## SELECTED PASSAGE
------------------------------------
Monday Exercise 4.2: A Brief Detour Through the Mandelbrot Set

Before we explore using DAGs to implement workflows, let’s get a more interesting job. Let’s make pretty pictures!

We have a small program that draws pictures of the Mandelbrot set. You can read about the Mandelbrot set on Wikipedia, or you can simply appreciate the pretty pictures. It’s a fractal.

We have a simple program that can draw the Mandelbrot set. It's called goatbrot, and you can find it on most Linux servers in /usr/local/bin/goatbrot.

Running goatbrot From the Command Line

You can generate the Mandelbrot set as a quick test with two simple commands.

  1. Generate a PPM image of the Mandelbrot set:

    username@learn $ /usr/local/bin/goatbrot -i 1000 -o tile_000000_000000.ppm -c 0,0 -w 3 -s 1000,1000
    

    The goatbroat program takes several parameters. Let's break them down:

    • -i 1000 The number of iterations. Bigger numbers generate more accurate images but are slower to run.
------------------------------------
## DATA BELOW
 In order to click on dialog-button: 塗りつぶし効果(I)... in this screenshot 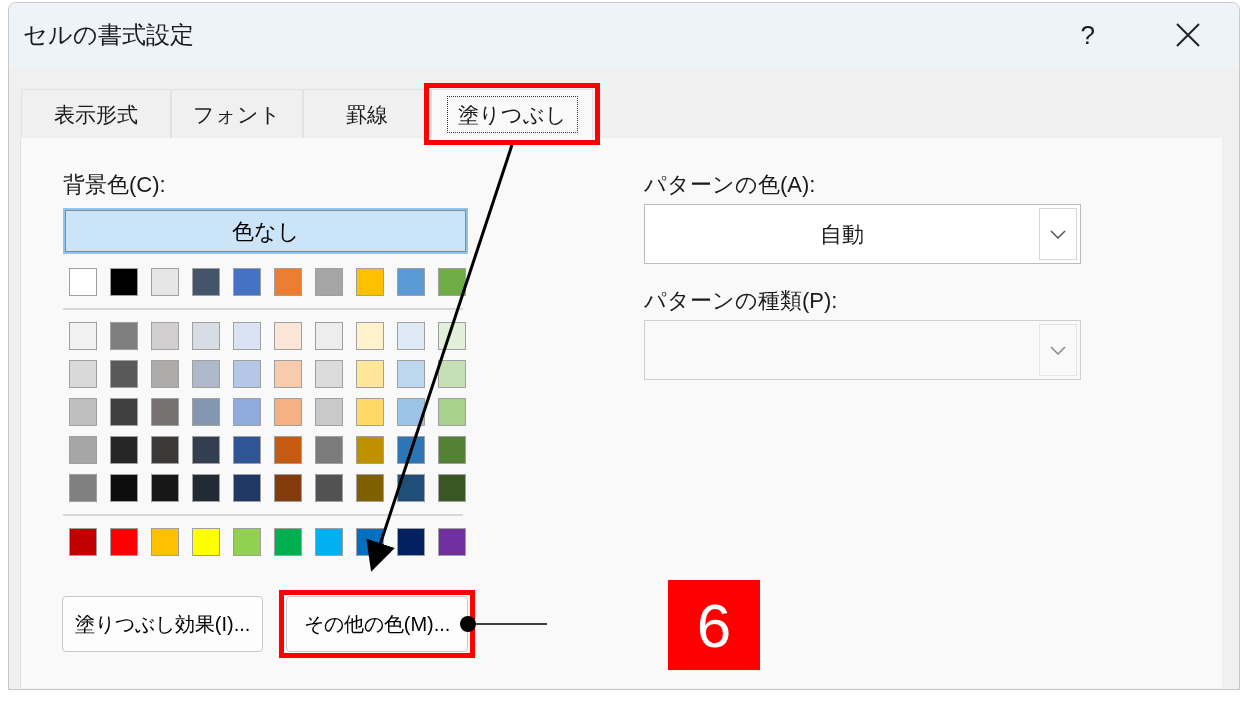, I will do `click(163, 624)`.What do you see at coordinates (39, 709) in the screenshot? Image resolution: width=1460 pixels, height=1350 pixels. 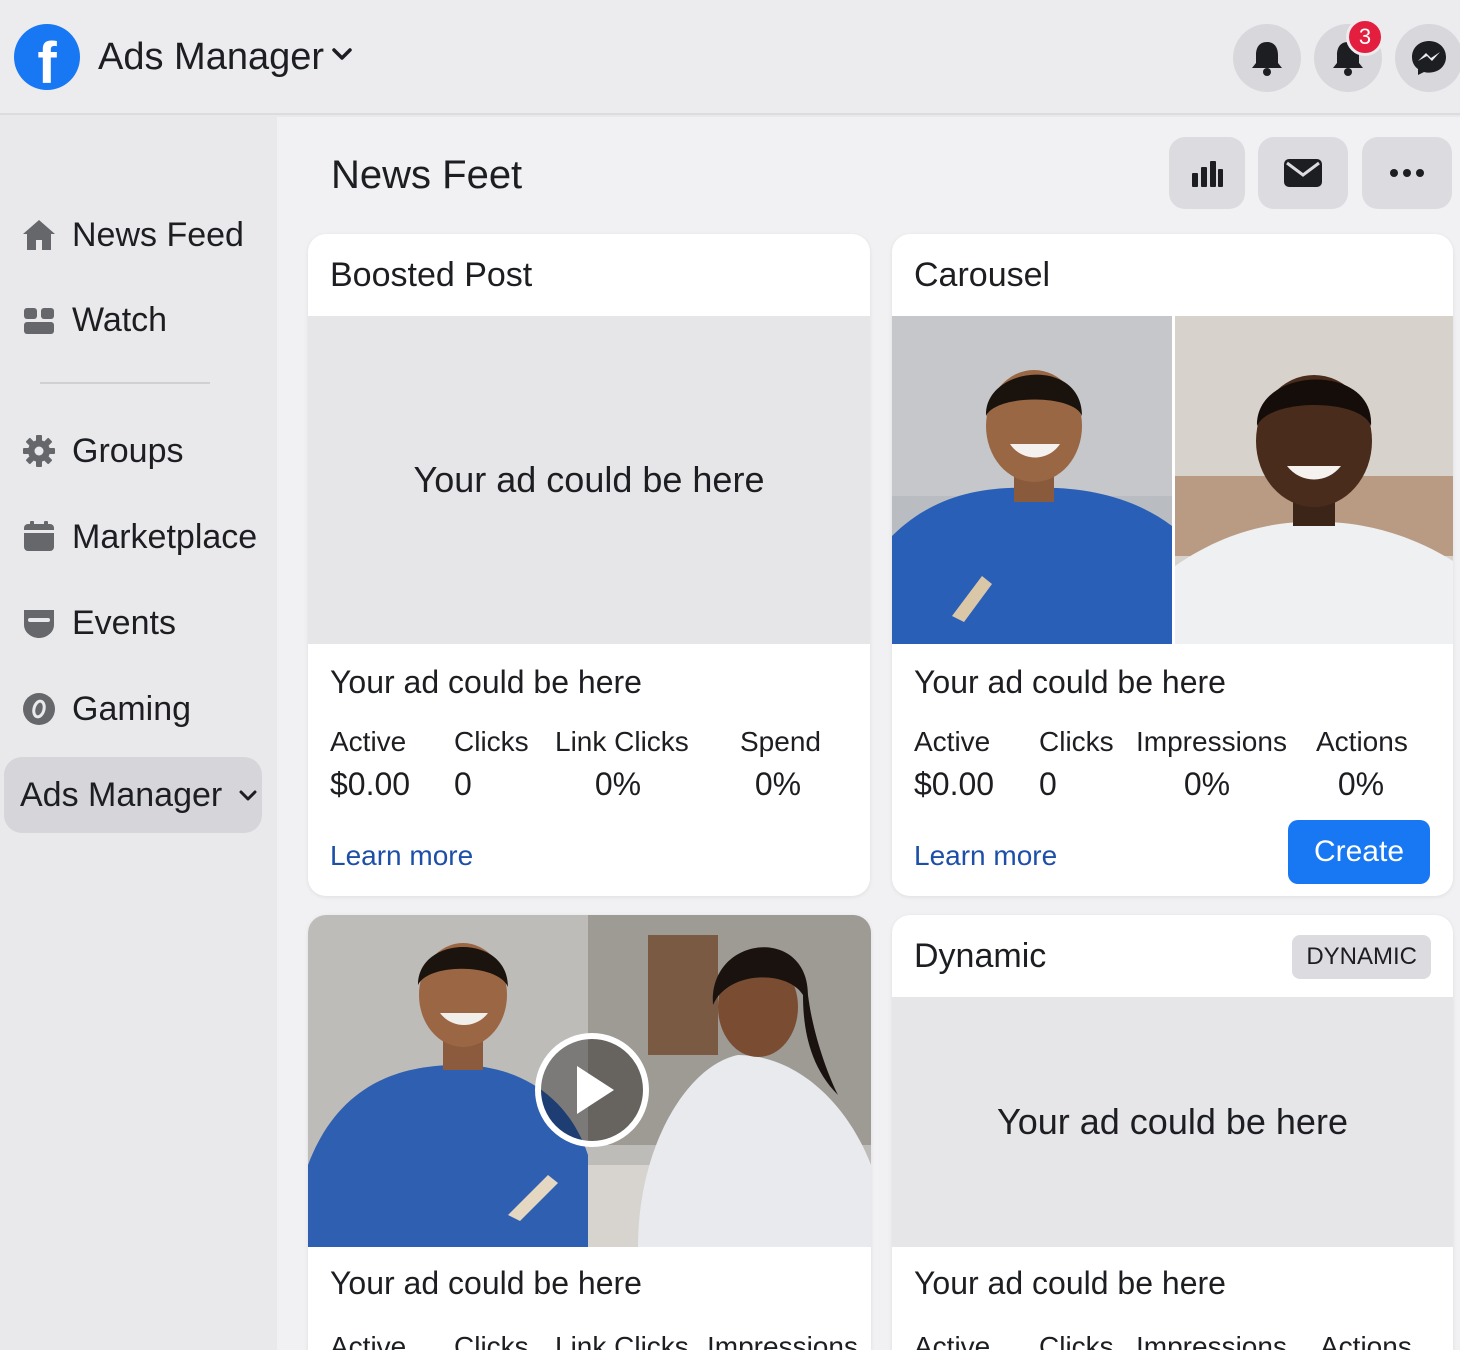 I see `gaming-icon` at bounding box center [39, 709].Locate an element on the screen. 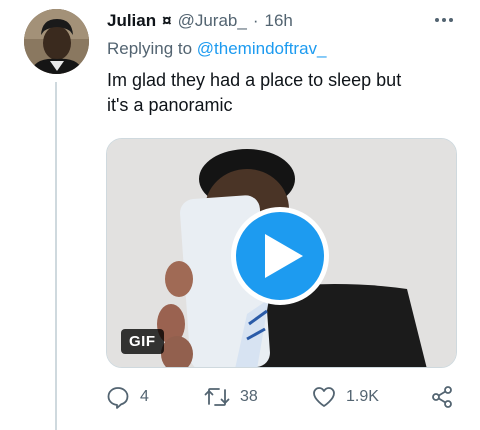 The width and height of the screenshot is (480, 430). reply-icon is located at coordinates (118, 398).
------------------------------------
## TO-DO ITEM
According to the Mandelbrot exercise, where can the goatbrot program be found on most Linux servers? Work only from the Mandelbrot exercise, not the data.

## RESPONSE BELOW
/usr/local/bin/goatbrot